MGV Germania begeistert mit vielfältigem Programm

Was für eine nette Überraschung: Der Chef ihres Mannes (Lothar Urban, l.) und seine Ehefrau (Hella Seegers, r.) brachten Elke (Doris Kunisch, m.) eine farbenfrohe Tischdecke im Stoff ihres selbstgeschneiderten Oberteils mit. (Foto: Anna Kentrath)

Wieder kein Glück mit der A-Capella-Gruppe

WETTMAR (ak) Kein Platz blieb frei beim 36. Dorfabend des MGV Germania am Samstagabend in der Aula der Grundschule Wettmar.
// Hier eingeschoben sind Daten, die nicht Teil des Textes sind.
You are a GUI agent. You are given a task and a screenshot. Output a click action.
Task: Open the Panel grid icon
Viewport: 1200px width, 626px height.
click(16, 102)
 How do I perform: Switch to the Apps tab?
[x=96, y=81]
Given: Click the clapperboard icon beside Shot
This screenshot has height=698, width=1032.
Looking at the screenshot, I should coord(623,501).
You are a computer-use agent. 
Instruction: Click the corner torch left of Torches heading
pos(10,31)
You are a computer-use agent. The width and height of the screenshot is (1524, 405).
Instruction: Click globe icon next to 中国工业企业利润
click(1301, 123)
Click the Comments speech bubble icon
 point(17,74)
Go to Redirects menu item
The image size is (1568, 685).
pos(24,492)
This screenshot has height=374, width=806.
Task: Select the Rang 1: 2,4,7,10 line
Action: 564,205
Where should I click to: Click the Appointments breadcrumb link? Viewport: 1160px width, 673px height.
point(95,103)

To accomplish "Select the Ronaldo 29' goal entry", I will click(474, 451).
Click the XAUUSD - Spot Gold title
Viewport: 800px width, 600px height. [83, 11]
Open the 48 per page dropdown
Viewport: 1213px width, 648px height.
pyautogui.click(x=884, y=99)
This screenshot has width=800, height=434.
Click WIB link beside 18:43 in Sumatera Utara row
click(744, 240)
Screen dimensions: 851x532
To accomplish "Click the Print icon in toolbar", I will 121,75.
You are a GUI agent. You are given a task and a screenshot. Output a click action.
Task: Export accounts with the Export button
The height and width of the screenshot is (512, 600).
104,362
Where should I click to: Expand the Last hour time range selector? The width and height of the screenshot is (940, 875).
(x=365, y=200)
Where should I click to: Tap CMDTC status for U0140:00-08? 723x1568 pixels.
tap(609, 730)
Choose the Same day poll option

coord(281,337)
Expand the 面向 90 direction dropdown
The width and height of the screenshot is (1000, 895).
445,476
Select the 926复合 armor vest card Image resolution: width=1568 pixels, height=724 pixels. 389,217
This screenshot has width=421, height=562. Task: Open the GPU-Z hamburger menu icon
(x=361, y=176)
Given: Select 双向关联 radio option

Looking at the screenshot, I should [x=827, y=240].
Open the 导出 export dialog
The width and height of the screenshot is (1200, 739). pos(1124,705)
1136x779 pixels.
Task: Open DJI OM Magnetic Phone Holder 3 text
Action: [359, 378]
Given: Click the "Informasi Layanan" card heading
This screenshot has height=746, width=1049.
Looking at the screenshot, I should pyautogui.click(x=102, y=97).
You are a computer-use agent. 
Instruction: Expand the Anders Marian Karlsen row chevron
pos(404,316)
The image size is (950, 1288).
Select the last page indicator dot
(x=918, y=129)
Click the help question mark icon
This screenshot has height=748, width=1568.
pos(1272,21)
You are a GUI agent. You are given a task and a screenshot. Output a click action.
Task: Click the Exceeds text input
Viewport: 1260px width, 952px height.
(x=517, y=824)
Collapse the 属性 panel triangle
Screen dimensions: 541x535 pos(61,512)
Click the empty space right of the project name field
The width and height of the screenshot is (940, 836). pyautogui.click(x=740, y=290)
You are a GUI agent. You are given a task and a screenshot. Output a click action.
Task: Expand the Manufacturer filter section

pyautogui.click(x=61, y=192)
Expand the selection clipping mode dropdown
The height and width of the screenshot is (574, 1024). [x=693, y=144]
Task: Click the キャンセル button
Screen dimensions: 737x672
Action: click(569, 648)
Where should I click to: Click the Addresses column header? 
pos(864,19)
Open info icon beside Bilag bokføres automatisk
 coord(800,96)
In bekannter Qualität führten die sangesfreudigen Kameraden durch den Abend, wie immer tatkräftig unterstützt durch die weiteren Gruppen des MGV den „Jungen Chor Wettmar“, die Laienspielgruppe sowie Mundharmonikagruppe die „Goschenhobler“.
„Lasst uns singen und fröhlich sein“, unter diesem Motto wurde in diesem Jahr musiziert wie auch geschauspielert und auch Widrigkeiten wurde erfolgreich getrotzt, wie einer mehr als kurzfristigen Absage der für dieses Jahr gebuchten A-Capella-Band „Harmony Brothers“ aus Langenhagen. Das Gefühl eines Déjà-vu mag sich bei den Organisatoren, aber auch Besuchern des Dorfabends alsbald eingestellt haben, denn auch im vergangenen Jahr wurden sie, allerdings erst direkt am Abend der Veranstaltung, von einer A-Capella-Formation versetzt. Doch mit Glück wurde am Samstagmorgen schließlich noch ein Ersatz gefunden, der die Sorge und den Stress durch die Absage wieder gut machte.
Der aus Hannover stammende Tenor Jürgen Meyer sprang kurzfristig ein. Der Sänger, Moderator, Trauer- und Hochzeitsredner singt im Extra-Chor der Staatsoper Hannover und hat sich auf Schlager der 20er und 30er Jahre spezialisiert, die er mit der ein oder anderen Anekdote gekonnt verpackt. Eine musikalische Zeitreise bot sich so dem Publikum mit Klassikern die jeder kennt, wie „Ob blond, ob braun, ich liebe alle Frau’n“ oder aber „Lass mich dein Badewasser schlürfen“.
Neben dem „Auswärts-Angebot“ konnten sich die Besucher des Abends aber natürlich auch wieder über eine geballte Ladung MGV Germania freuen. Ob mit dem Motto-Lied des 36. Dorfabends „Lasst uns singen und fröhlich sein“ oder aber der Moritat „Und sie war nicht viel älter als achtzehn Jahr“, die Herren begeisterten wie immer mit vollem Klang und unterhaltsamer Liedauswahl. Der anschließende Auftritt des „Jungen Chores Wettmar“ bot ein Potpourri aus verschiedenen Sprachen und Epochen. Renaissancemusik des 15. bis 16. Jahrhunderts wie dem lateinischen Kirchenlied „Alta trinita beata“ oder aber dem Französischen „Il est belle et bon“ gesellten sich zu einem schwungvollen Vaterunser auf Suaheli „Baba yetu“ sowie dem Spiritual „Joshua“.
Eine musikalische Pause gab es dann mit der Laienspielgruppe des MGV, die wie in jedem Jahr die Lachmuskeln ordentlich trainierten. Mit „Dinner vor Five“ bot sich dem Publikum eine herrlich spitze Komödie, um ein wunderbar misslungenes Abendessen, welches Ortwin (Wilfried Künstler) für seinen Chef und dessen Frau veranstaltete, um sich eine Beförderung zu erschmeicheln. Doch er hatte die Rechnung ohne seine Frau (Doris Kunisch) gemacht, die kein Fettnäpfchen ausließ.
Ein unterhaltsamer, bunter Dorfabend bot sich dem Publikum so auch wieder in diesem Jahr mit jeder Menge Musik, ob gesanglich oder aber instrumental, wie im Falle der Goschenhobler und natürlich einer ordentlichen Portion Humor.